### INPUT RECORDS ###
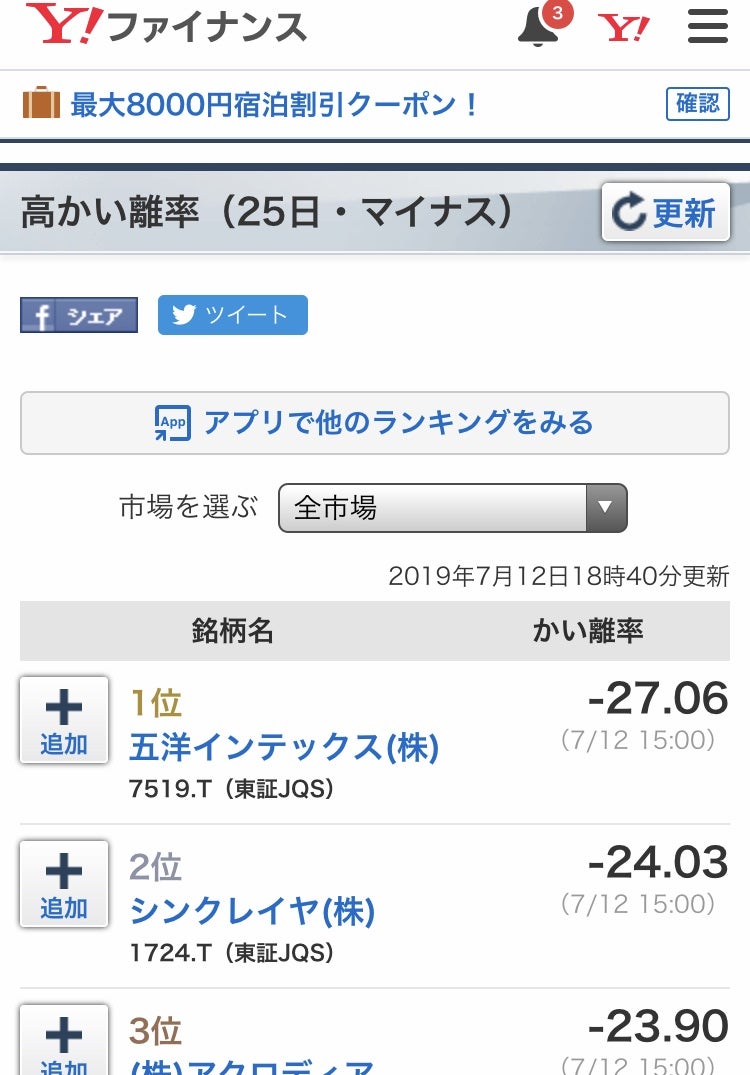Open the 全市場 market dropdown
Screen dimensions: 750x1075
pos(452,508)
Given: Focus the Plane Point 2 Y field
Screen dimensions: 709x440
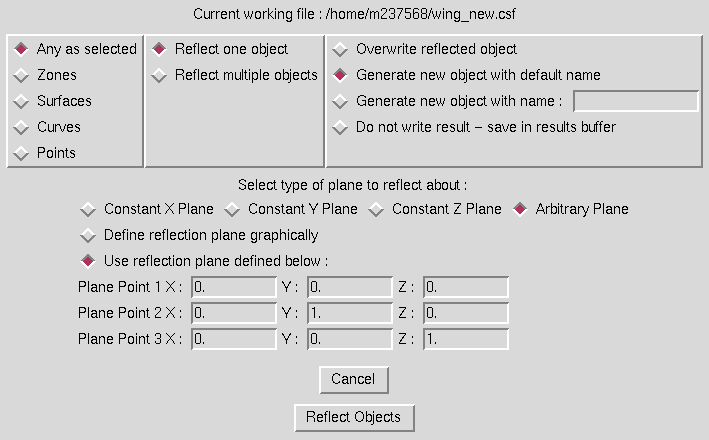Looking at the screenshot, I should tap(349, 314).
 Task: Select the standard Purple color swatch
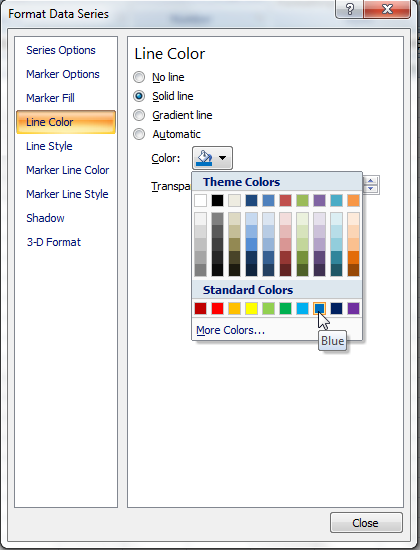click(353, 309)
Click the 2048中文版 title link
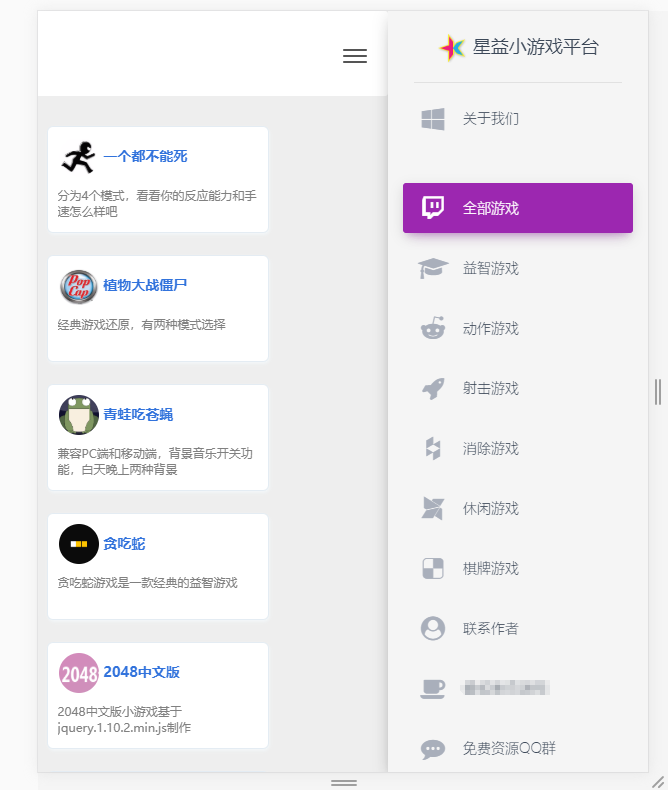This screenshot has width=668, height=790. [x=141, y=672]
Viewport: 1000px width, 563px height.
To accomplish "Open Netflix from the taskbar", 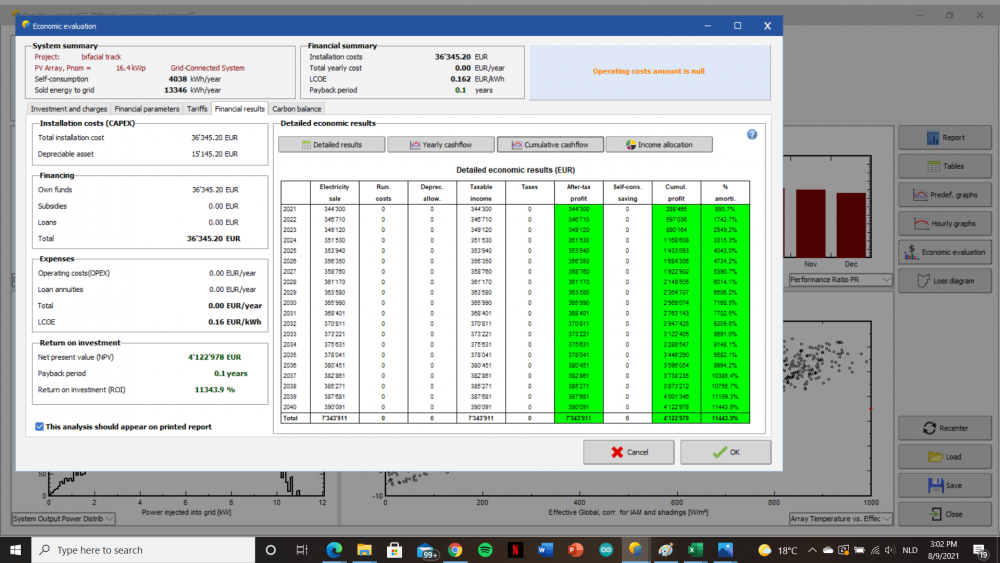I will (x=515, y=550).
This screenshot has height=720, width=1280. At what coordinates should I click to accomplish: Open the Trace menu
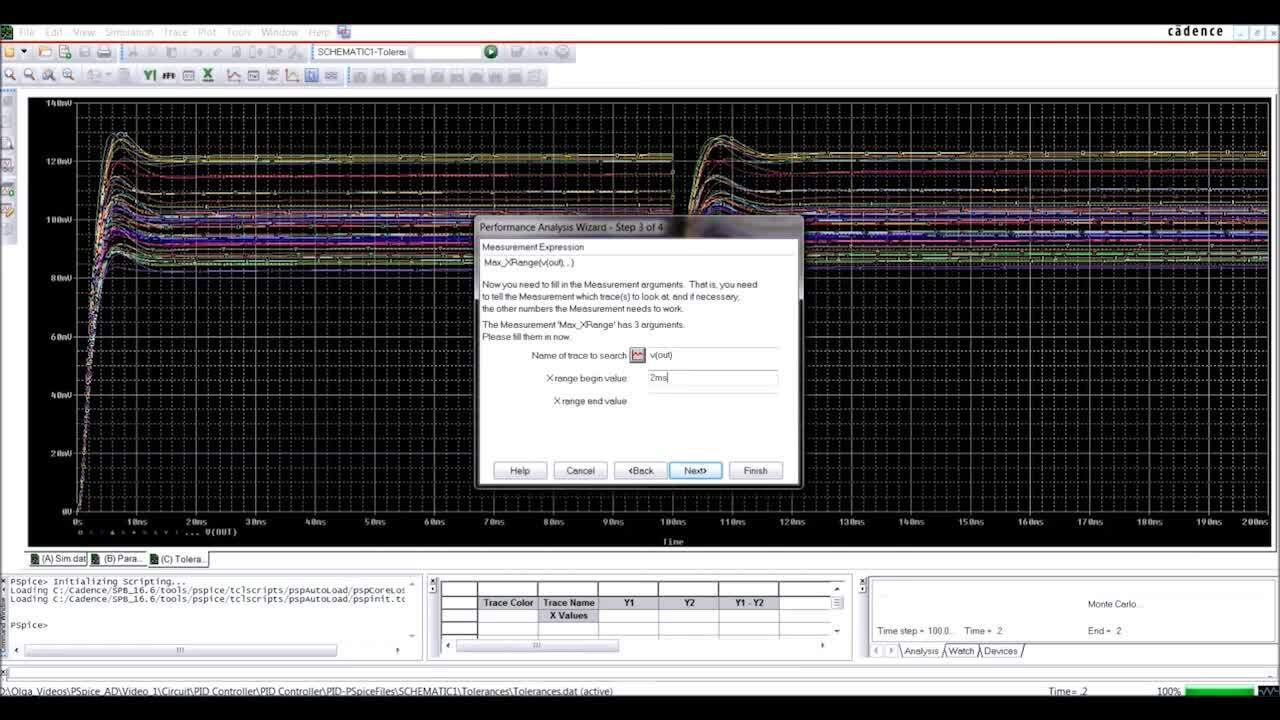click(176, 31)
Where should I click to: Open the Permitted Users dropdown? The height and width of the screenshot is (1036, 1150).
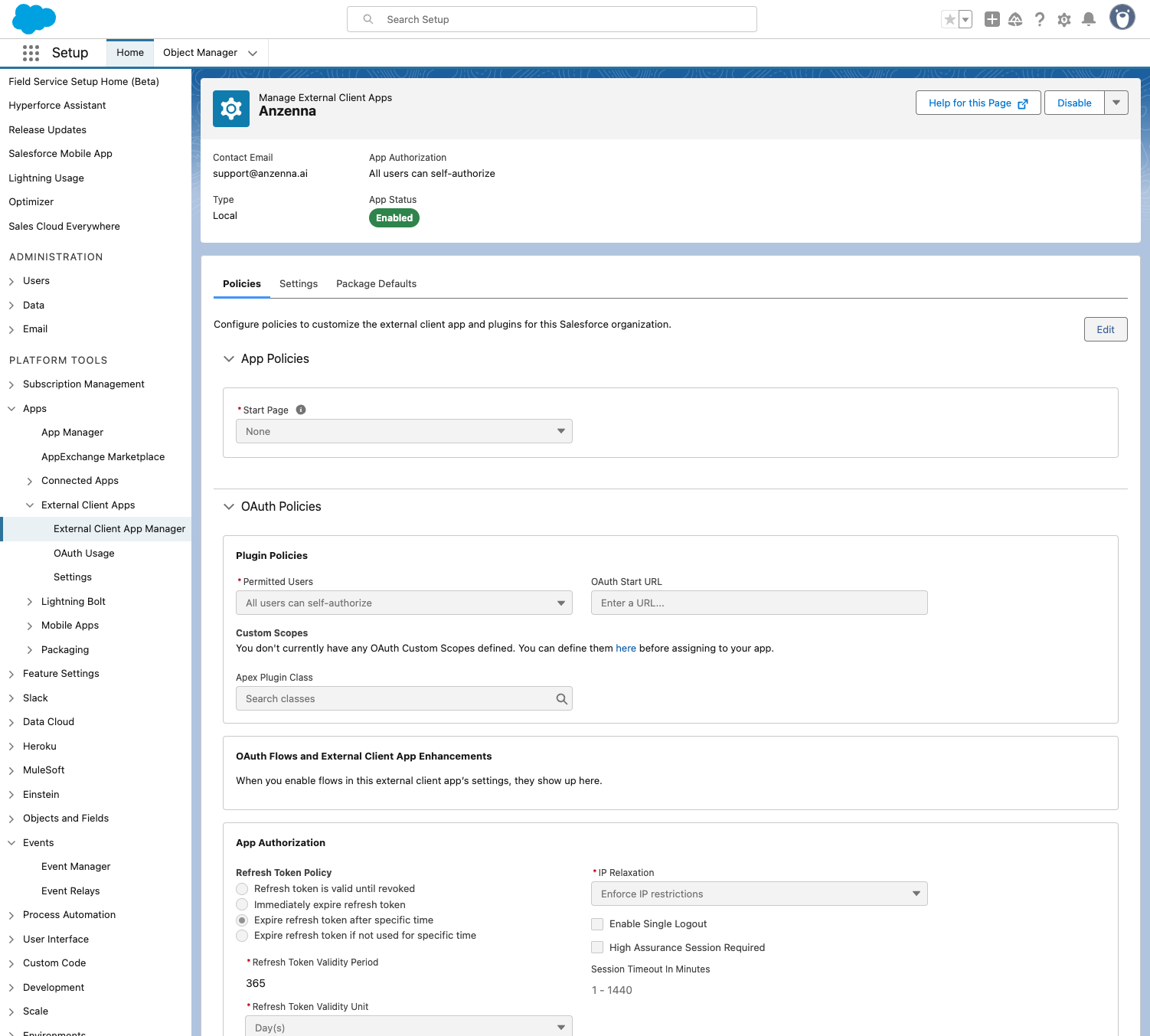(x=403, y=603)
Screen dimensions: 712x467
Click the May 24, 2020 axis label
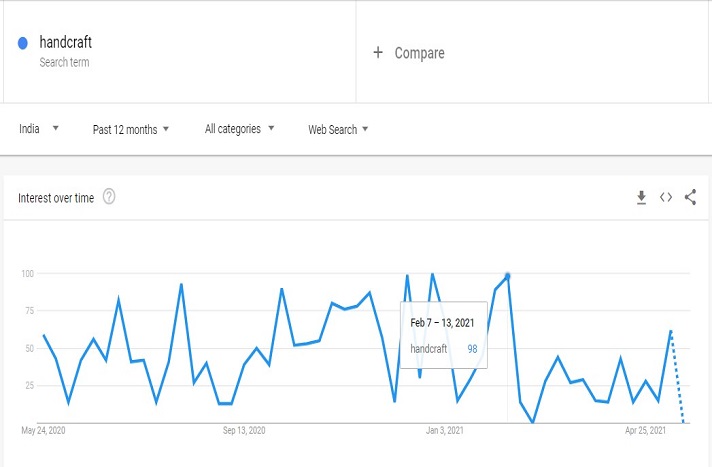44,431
###
TASK REQUIREMENTS: Turn the records from the line with "Given: Focus the Plane Point 2 Y field" up to and including the line with "This screenshot has width=668, height=790." into a Markdown table with the columns No. and Line, numbering each row and skipping blank lines. Leave the pictures out of the answer.

FULL OUTPUT:
| No. | Line |
|---|---|
| 1 | Given: Focus the Plane Point 2 Y field |
| 2 | Screen dimensions: 709x440 |
| 3 | Looking at the screenshot, I should tap(349, 314). |
| 4 |  Task: Select the standard Purple color swatch |
| 5 | click(353, 309) |
| 6 | Click the 2048中文版 title link |
| 7 | This screenshot has width=668, height=790. [x=141, y=672] |